• **Your objective**
Spot each line in the data below containing "Example" and copy it.
** Opening Data provided block **
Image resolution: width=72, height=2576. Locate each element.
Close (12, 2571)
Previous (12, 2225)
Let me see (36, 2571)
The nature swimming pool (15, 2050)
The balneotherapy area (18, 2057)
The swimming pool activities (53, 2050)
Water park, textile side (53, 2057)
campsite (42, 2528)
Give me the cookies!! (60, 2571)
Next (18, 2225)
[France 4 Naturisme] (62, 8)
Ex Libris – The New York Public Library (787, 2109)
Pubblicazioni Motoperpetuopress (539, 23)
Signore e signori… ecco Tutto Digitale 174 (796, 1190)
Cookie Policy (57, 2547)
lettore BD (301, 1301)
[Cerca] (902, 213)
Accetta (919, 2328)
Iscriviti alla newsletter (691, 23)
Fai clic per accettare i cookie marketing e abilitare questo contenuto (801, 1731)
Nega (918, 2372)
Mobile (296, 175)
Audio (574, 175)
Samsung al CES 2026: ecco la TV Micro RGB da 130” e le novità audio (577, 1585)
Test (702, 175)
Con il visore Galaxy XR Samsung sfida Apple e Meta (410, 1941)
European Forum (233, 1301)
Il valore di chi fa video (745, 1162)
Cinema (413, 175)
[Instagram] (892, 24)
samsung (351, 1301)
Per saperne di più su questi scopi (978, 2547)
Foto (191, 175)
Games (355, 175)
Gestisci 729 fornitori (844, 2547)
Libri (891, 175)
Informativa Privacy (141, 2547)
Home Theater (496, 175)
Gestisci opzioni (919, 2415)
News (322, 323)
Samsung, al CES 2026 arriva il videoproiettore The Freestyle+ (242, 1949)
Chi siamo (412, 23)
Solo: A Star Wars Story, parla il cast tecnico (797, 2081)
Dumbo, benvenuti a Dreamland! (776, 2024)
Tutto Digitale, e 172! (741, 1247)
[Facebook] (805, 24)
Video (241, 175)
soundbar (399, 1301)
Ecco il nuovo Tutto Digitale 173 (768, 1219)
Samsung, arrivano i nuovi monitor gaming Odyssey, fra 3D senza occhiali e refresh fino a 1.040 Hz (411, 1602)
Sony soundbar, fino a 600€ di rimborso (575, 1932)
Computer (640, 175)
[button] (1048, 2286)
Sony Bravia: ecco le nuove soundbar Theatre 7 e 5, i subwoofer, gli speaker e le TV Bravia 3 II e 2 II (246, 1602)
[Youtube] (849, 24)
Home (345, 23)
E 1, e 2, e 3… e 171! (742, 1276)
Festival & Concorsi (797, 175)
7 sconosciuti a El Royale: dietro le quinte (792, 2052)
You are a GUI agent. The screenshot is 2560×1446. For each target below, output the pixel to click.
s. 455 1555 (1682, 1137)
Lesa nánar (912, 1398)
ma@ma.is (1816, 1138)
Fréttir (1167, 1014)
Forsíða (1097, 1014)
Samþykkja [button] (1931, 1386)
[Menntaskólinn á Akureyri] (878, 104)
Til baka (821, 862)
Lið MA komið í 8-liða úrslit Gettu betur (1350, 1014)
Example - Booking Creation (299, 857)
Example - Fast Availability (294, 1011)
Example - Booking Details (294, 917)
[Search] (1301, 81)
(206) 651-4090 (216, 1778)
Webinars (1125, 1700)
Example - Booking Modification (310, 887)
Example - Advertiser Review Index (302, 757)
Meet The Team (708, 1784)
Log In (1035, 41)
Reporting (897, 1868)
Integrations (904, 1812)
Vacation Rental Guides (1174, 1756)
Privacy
** Closing Data provided block **
• **Response**
Example - Booking Creation (299, 857)
Example - Fast Availability (294, 1011)
Example - Booking Details (294, 917)
Example - Booking Modification (310, 887)
Example - Advertiser Review Index (302, 757)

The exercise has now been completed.